The groundhog recently predicted that we’ll have six more weeks of winter. However, there are people in certain U.S. cities that would disagree with this prediction, as they’re already experiencing heavy rains and flooding from rapidly melting snow.
Oroville, CA Dam Threatens Flooding
A small town in northern California, about an hour north of Sacramento, is making headlines regarding potential flooding in the Northwest. More than 188,000 residents in Oroville and the surrounding areas have been evacuated because the Oroville Dam was threatening to overflow.
The reservoir can hold 902.59 feet of water, and the water rose to its peak. At 901 feet, water began overflowing into the emergency spillway, and the National Guard was called in to help with the evacuation process.
Officials are working on lowering the water level by about 50 feet with the use of the spillway, which they hope will be enough to allow for future mountain run-off as the spring temperatures melt the snow. Because the spring has been particularly wet, they aren’t sure it will be enough.
Though there’s no real concern that the dam will collapse, officials aren’t sure that the spillways will be able to hold back all the water. The Oroville Dam’s emergency spillways have never been used, so there’s no telling what kind of damage may result.
Officials decided it was best to play it safe. “I recognize that this is displacing a lot of people,” Butte County Sheriff Kory Honea told reporters. “We did this because our primary purpose is to ensure public safety. It was a hard decision to make.”
Homes Damaged from the Flooding
An unfortunate side effect of mass flooding is water damage. In areas like Oroville, homes close to the flooded areas couldn’t evade the flooding water, and homeowners will be left to clean up the mess.
This spring promises to be particularly wet, and if you live in a northern state, particularly near the mountains, you may experience floods. If you’re faced with water damage, here are some things you can do about it:
Diagnose the Problem
Sometimes water damage can result from multiple things. If your area is flooding, that’s obviously a contributing factor, but there could be other problems. Your water heater, surrounding pipes, appliances, or roof problems could all contribute to water problems.
The experts at Water Heater Leaking Info strongly recommend giving the water damaged area a thorough search to diagnose the problem. In some cases, you may find that the problem is condensation rather than an actual leak.
“Not every small puddle of water found at the base of a water heater is necessarily due to a leak,” they say. “A water heater and the pipes around it, plus the other appliances typically found nearby, can form condensation, which can accumulate and drip to the floor; especially in a basement or during damp weather.”
It’s important to determine the type of water problem you’re experiencing if you want to fix it.
Stop the Source of the Leak
After you’ve determined the source of your leak – be it your water heater, pipes, or flooding in your area – it’s important to stop it. If the problem is internal, you can turn off the main water valve to the house until a plumber can solve the problem.
If the problem is flooding in your surrounding area, you’ll have to get creative. An effective method of blocking the water’s entrance to your home is building a barrier out of a material like sandbags. You might also dig a trench to direct the water away from your home. These measures can significantly minimize damage in the long run.
You’ll also want to cut the electricity leading to the water-infested parts of the house. This is an important precaution, since live and exposed wires coming in contact with water can be deadly.
Get the Water Out
Once you’ve stopped the flow to your home, remove as much of the water as possible and dry the area thoroughly. In some cases, towels and mops can take care of the water leak. If the flooding is severe, however, you’ll want to call in a professional water extractor.
After the water is removed, get the area as dry as possible. Towels and mops can take care of any surface condensation, but you’ll probably have to wait a few days for things to dry out inside the walls and flooring.
Clean and Disinfect the Area
For your safety, clean and disinfect the water damaged area as soon as it’s dry, as standing water can carry illnesses. Water damage can lead to mold growth as well.

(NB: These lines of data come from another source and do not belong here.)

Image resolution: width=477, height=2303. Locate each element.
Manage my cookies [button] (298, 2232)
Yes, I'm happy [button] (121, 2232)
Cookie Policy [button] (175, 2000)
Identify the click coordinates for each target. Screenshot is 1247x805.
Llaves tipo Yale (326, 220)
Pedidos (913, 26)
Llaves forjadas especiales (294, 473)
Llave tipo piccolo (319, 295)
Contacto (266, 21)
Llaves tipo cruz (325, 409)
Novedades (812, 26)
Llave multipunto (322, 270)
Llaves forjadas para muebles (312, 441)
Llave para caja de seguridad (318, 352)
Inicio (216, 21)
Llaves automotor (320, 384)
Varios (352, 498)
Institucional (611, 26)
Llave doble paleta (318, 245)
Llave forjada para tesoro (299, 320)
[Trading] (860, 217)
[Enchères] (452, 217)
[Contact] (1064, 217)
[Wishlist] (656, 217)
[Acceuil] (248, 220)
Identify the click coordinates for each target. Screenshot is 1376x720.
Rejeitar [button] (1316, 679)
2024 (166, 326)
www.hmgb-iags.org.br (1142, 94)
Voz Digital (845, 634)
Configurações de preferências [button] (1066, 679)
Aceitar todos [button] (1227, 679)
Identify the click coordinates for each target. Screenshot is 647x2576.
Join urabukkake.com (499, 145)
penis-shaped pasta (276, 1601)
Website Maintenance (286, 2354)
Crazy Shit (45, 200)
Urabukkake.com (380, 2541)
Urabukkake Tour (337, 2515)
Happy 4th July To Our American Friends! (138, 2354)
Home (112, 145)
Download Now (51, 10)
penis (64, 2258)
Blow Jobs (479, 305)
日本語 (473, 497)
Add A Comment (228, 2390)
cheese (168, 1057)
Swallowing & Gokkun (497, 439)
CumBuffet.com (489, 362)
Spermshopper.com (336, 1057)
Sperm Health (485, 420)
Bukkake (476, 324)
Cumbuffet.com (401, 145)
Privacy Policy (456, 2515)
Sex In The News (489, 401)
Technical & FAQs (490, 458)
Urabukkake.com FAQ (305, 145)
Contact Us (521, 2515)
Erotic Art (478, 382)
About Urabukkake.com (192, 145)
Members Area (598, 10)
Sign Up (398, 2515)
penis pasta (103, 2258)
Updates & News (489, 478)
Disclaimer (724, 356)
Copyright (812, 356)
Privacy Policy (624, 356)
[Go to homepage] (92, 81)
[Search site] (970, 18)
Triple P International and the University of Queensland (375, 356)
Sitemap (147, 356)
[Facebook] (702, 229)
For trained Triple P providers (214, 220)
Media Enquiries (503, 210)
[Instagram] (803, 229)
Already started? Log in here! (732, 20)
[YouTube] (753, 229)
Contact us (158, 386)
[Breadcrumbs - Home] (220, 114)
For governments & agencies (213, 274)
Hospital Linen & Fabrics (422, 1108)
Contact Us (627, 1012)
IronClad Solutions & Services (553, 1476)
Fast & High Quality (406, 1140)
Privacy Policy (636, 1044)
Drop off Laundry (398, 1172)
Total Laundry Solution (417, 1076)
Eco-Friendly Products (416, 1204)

“Don’t treat flood water in unwanted places lightly: even if your basement only has an inch of water in it, or is even just damp, it is the perfect breeding ground for mold,” according to the professionals at Concrobium Mold Experts.
“Mold growth not only ruins walls, furniture, carpets, flooring, etc., it can lead to poor indoor air quality causing respiratory problems including asthma, and can lead to severe illness.”
Tending to the water damaged property as soon as possible is key to handling the problem before it gets out of hand.